====== Excerpt ======

Mathieu François-Barseghian, SVP, Citi Ventures
“You ship your org chart”. This is Conway’s Law short version (1967!): the fundamental socio-technical driver behind innovation successes (Netflix) and failures (your typical bank). The hype behind micro-services is just another reflection of Conway’s Law
Mastercard's Regional Product Manager Nikhil Moorthy
A great PM should always look to build products which are scalable & viable , always keep the end consumer journey in mind. Keeping things simple & having a MVP based approach helps roll out products faster. One has to test & learn & then accordingly enhance / adapt, these are key to success
Rendy Andi, Tokopedia Product Manager
Articulate a clear vision and the path to get there, Create a process that delivers the best results and Be serious about customers.
Senior Product Manager, DANA Indonesia
Own the problem, not the solution — Great PMs are outstanding problem preventers. Great PMs are discerning about which problems to prevent, which problems to solve, and which problems not to solve
Tat Leong Seah, LionsBot International Senior UX Engineer, ex-ViSenze Product Manager
Prioritize outcomes for your users, not outputs of your system” or more succinctly “be agile in delivering value; not features”

====== Collected material ======

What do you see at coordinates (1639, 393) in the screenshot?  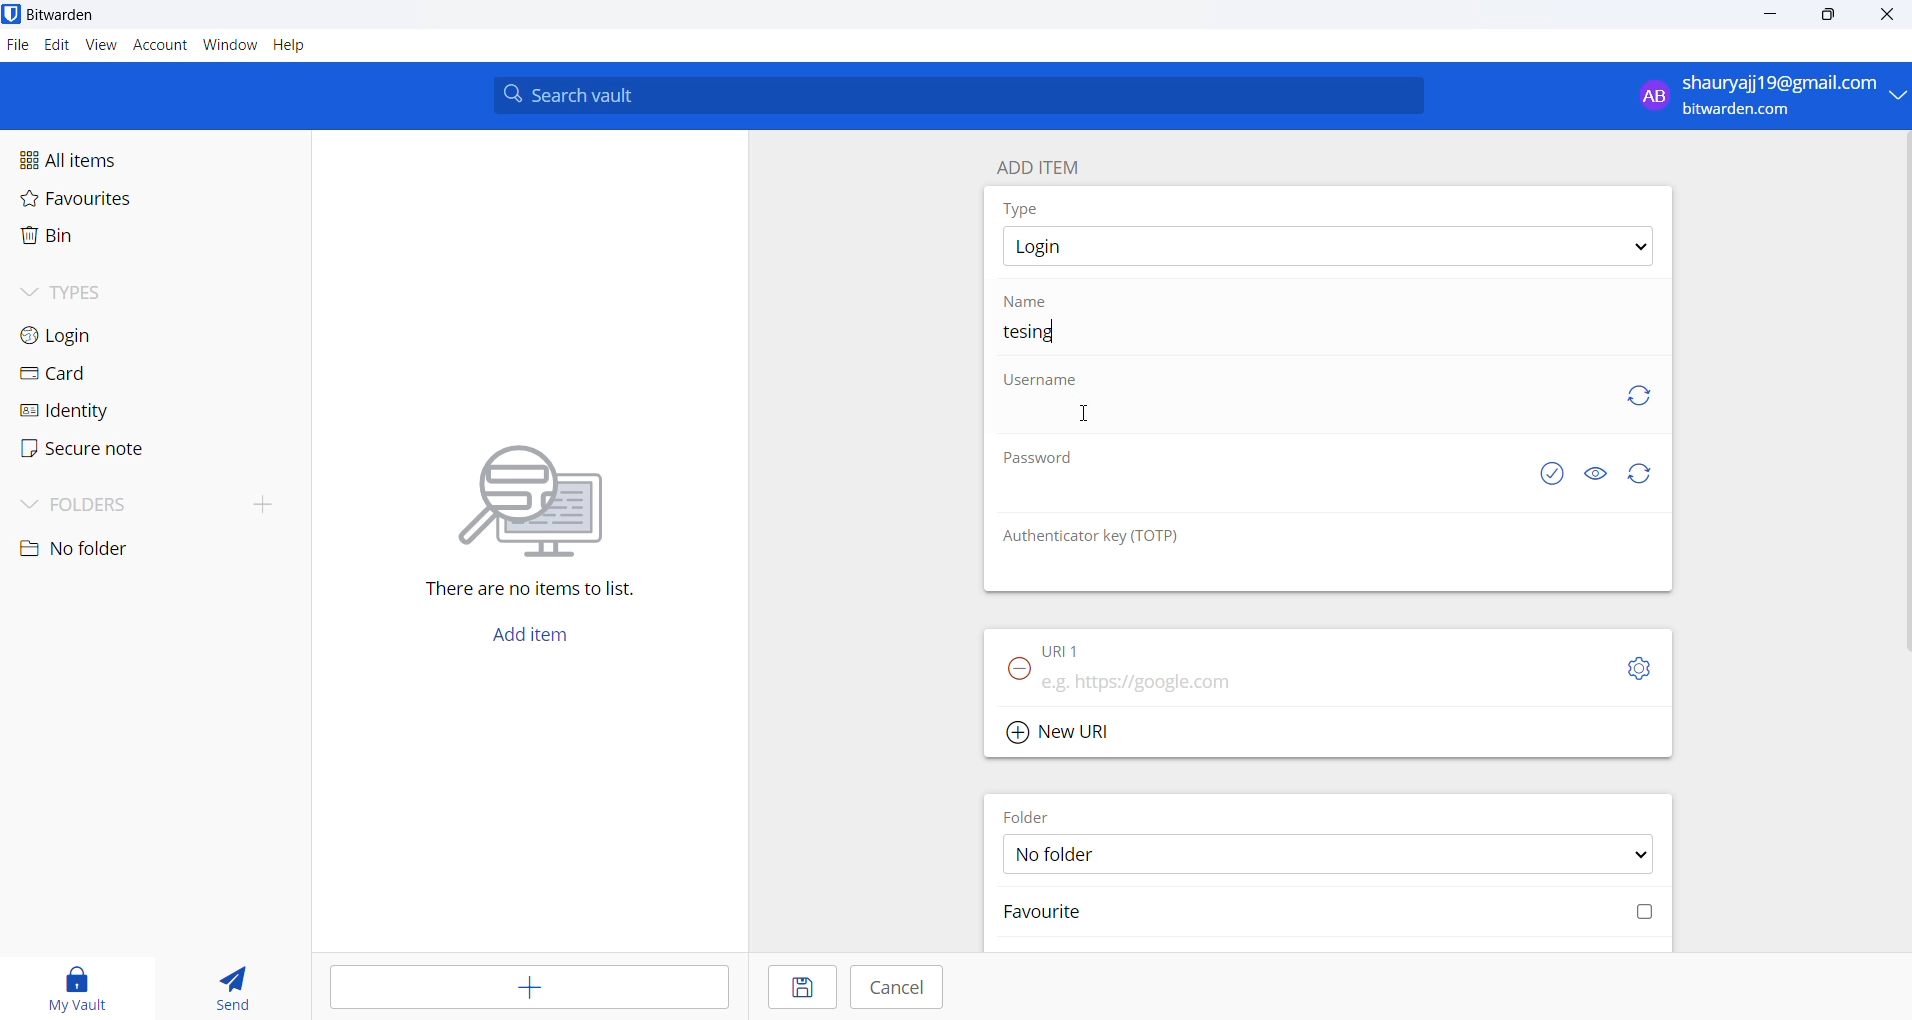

======

## Exercises to complete
1 > From the product management quotes, extract the passage between "Mathieu François-Barseghian, SVP, Citi" and "serious about customers.", inclusive.
2 > From the product management quotes, list every company or organization a quoted speaker is credited with working for, whether currently or formerly.

## Results for the exercise
1 >
Mathieu François-Barseghian, SVP, Citi Ventures
“You ship your org chart”. This is Conway’s Law short version (1967!): the fundamental socio-technical driver behind innovation successes (Netflix) and failures (your typical bank). The hype behind micro-services is just another reflection of Conway’s Law
Mastercard's Regional Product Manager Nikhil Moorthy
A great PM should always look to build products which are scalable & viable , always keep the end consumer journey in mind. Keeping things simple & having a MVP based approach helps roll out products faster. One has to test & learn & then accordingly enhance / adapt, these are key to success
Rendy Andi, Tokopedia Product Manager
Articulate a clear vision and the path to get there, Create a process that delivers the best results and Be serious about customers.

2 >
Citi Ventures
Mastercard
Tokopedia
DANA Indonesia
LionsBot International
ViSenze